::: Study material :::

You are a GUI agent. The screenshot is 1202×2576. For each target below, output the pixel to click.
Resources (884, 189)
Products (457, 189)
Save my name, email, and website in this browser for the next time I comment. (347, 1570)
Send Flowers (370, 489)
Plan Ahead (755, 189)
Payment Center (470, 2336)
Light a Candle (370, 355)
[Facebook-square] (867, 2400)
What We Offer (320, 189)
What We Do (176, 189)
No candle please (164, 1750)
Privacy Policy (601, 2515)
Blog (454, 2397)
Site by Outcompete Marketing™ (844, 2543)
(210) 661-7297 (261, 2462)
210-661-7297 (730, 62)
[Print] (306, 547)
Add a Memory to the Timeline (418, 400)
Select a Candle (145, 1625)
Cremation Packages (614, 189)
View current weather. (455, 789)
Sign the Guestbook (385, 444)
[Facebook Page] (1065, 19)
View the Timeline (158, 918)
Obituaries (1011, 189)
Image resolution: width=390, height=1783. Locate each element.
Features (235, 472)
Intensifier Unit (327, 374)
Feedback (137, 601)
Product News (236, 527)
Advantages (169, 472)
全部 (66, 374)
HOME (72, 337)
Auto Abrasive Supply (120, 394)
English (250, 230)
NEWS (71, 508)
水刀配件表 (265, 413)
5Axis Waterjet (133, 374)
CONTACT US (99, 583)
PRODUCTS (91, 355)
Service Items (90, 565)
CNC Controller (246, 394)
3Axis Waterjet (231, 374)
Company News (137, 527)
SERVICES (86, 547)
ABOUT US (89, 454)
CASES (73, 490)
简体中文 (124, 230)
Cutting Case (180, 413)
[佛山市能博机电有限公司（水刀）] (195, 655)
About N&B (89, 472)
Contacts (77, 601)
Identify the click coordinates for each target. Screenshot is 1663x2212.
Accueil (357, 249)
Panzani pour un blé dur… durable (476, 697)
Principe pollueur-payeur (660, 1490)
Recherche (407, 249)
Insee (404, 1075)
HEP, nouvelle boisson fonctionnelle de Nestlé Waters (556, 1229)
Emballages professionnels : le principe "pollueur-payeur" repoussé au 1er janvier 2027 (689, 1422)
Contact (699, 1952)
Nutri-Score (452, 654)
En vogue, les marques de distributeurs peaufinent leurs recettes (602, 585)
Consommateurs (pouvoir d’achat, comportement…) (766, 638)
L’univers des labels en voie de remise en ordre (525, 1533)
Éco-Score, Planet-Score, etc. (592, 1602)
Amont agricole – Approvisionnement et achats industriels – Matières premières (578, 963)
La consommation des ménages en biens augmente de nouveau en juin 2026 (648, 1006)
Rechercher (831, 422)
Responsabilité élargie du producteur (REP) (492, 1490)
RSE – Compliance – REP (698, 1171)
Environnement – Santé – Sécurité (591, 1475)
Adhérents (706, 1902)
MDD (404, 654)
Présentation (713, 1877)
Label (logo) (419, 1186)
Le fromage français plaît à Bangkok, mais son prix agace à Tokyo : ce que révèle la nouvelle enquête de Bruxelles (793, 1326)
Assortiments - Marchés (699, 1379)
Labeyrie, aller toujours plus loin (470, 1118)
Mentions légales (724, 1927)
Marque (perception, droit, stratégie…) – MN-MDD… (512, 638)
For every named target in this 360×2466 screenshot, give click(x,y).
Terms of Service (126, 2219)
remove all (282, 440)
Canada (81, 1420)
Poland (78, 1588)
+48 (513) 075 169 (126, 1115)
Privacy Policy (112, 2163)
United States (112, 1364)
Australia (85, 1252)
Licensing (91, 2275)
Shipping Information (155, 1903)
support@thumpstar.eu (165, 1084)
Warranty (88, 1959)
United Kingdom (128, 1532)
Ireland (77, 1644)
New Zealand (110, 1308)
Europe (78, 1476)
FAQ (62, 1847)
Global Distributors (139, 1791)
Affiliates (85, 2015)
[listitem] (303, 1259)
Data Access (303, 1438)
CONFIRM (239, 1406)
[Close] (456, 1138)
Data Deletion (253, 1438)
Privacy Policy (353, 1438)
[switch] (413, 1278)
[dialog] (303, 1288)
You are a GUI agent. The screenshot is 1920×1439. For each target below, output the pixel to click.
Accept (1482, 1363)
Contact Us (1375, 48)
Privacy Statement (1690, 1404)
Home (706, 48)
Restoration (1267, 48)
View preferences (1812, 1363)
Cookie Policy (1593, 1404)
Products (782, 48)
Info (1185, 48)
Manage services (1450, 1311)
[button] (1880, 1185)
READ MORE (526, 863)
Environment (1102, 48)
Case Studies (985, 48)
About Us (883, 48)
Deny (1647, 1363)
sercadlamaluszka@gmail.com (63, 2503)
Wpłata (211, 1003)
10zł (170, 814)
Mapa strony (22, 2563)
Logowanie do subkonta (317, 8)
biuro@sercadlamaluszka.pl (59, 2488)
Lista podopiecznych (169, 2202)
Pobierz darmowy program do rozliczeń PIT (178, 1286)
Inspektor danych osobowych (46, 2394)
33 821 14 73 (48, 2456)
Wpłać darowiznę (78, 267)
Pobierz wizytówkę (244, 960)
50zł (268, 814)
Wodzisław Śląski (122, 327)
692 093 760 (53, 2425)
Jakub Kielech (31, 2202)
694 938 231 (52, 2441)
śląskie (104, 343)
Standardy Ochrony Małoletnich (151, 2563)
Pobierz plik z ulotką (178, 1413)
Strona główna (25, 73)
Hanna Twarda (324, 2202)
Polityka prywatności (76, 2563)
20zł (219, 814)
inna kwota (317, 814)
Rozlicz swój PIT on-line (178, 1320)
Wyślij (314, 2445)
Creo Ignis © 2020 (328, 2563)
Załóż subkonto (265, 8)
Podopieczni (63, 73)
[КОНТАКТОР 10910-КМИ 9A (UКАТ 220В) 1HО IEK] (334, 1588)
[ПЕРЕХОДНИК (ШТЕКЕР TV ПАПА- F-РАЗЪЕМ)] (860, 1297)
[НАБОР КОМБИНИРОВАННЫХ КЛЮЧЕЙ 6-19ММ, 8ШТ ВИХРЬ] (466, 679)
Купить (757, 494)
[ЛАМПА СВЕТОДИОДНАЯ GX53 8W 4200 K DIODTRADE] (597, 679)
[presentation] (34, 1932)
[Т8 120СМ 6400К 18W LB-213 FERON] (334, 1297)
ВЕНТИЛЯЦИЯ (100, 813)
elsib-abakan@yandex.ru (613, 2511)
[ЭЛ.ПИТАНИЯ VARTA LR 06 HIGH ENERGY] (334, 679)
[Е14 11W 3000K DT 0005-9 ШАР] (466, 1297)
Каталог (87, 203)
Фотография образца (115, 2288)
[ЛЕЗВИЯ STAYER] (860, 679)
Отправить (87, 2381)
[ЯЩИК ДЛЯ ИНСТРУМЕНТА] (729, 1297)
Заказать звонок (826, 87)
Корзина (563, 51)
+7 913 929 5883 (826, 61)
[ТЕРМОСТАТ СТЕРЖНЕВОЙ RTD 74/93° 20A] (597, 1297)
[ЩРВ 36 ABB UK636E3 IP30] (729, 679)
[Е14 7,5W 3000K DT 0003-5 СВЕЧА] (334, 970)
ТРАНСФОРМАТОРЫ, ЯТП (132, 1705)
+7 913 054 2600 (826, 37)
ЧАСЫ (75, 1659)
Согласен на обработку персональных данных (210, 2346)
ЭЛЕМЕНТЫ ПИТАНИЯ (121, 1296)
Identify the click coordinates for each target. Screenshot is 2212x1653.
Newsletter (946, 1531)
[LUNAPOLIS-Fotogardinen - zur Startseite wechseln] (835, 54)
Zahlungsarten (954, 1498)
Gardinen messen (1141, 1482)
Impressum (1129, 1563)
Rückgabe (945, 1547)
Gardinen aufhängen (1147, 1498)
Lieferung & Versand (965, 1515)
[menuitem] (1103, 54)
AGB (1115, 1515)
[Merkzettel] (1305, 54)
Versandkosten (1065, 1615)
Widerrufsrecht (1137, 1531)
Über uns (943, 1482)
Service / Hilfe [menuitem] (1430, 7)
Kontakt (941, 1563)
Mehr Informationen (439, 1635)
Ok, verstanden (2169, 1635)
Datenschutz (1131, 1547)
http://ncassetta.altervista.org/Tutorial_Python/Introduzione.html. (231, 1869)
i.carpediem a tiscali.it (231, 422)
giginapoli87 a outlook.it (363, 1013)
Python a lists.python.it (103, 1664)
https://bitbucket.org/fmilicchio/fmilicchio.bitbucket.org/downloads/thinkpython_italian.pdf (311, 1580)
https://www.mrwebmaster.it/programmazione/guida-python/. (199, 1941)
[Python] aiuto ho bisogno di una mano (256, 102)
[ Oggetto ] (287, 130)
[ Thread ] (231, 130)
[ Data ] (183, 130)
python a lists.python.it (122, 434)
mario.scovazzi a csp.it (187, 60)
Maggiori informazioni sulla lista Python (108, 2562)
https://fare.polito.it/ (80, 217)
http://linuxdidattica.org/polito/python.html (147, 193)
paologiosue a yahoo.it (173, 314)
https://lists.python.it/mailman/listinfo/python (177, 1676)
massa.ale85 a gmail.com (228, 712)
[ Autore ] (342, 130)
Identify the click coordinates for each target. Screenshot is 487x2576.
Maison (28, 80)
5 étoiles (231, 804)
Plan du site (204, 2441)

:::

What the task requires:
From the entries above, restate word for word the lines from the line containing "169 (126, 1115)" to the line containing "Каталог (87, 203)", both ends included, and nothing more.

Exercise response:
+48 (513) 075 169 (126, 1115)
Privacy Policy (112, 2163)
United States (112, 1364)
Australia (85, 1252)
Licensing (91, 2275)
Shipping Information (155, 1903)
support@thumpstar.eu (165, 1084)
Warranty (88, 1959)
United Kingdom (128, 1532)
Ireland (77, 1644)
New Zealand (110, 1308)
Europe (78, 1476)
FAQ (62, 1847)
Global Distributors (139, 1791)
Affiliates (85, 2015)
[listitem] (303, 1259)
Data Access (303, 1438)
CONFIRM (239, 1406)
[Close] (456, 1138)
Data Deletion (253, 1438)
Privacy Policy (353, 1438)
[switch] (413, 1278)
[dialog] (303, 1288)
You are a GUI agent. The screenshot is 1920×1439. For each target below, output the pixel to click.
Accept (1482, 1363)
Contact Us (1375, 48)
Privacy Statement (1690, 1404)
Home (706, 48)
Restoration (1267, 48)
View preferences (1812, 1363)
Cookie Policy (1593, 1404)
Products (782, 48)
Info (1185, 48)
Manage services (1450, 1311)
[button] (1880, 1185)
READ MORE (526, 863)
Environment (1102, 48)
Case Studies (985, 48)
About Us (883, 48)
Deny (1647, 1363)
sercadlamaluszka@gmail.com (63, 2503)
Wpłata (211, 1003)
10zł (170, 814)
Mapa strony (22, 2563)
Logowanie do subkonta (317, 8)
biuro@sercadlamaluszka.pl (59, 2488)
Lista podopiecznych (169, 2202)
Pobierz darmowy program do rozliczeń PIT (178, 1286)
Inspektor danych osobowych (46, 2394)
33 821 14 73 (48, 2456)
Wpłać darowiznę (78, 267)
Pobierz wizytówkę (244, 960)
50zł (268, 814)
Wodzisław Śląski (122, 327)
692 093 760 (53, 2425)
Jakub Kielech (31, 2202)
694 938 231 (52, 2441)
śląskie (104, 343)
Standardy Ochrony Małoletnich (151, 2563)
Pobierz plik z ulotką (178, 1413)
Strona główna (25, 73)
Hanna Twarda (324, 2202)
Polityka prywatności (76, 2563)
20zł (219, 814)
inna kwota (317, 814)
Rozlicz swój PIT on-line (178, 1320)
Wyślij (314, 2445)
Creo Ignis © 2020 (328, 2563)
Załóż subkonto (265, 8)
Podopieczni (63, 73)
[КОНТАКТОР 10910-КМИ 9A (UКАТ 220В) 1HО IEK] (334, 1588)
[ПЕРЕХОДНИК (ШТЕКЕР TV ПАПА- F-РАЗЪЕМ)] (860, 1297)
[НАБОР КОМБИНИРОВАННЫХ КЛЮЧЕЙ 6-19ММ, 8ШТ ВИХРЬ] (466, 679)
Купить (757, 494)
[ЛАМПА СВЕТОДИОДНАЯ GX53 8W 4200 K DIODTRADE] (597, 679)
[presentation] (34, 1932)
[Т8 120СМ 6400К 18W LB-213 FERON] (334, 1297)
ВЕНТИЛЯЦИЯ (100, 813)
elsib-abakan@yandex.ru (613, 2511)
[ЭЛ.ПИТАНИЯ VARTA LR 06 HIGH ENERGY] (334, 679)
[Е14 11W 3000K DT 0005-9 ШАР] (466, 1297)
Каталог (87, 203)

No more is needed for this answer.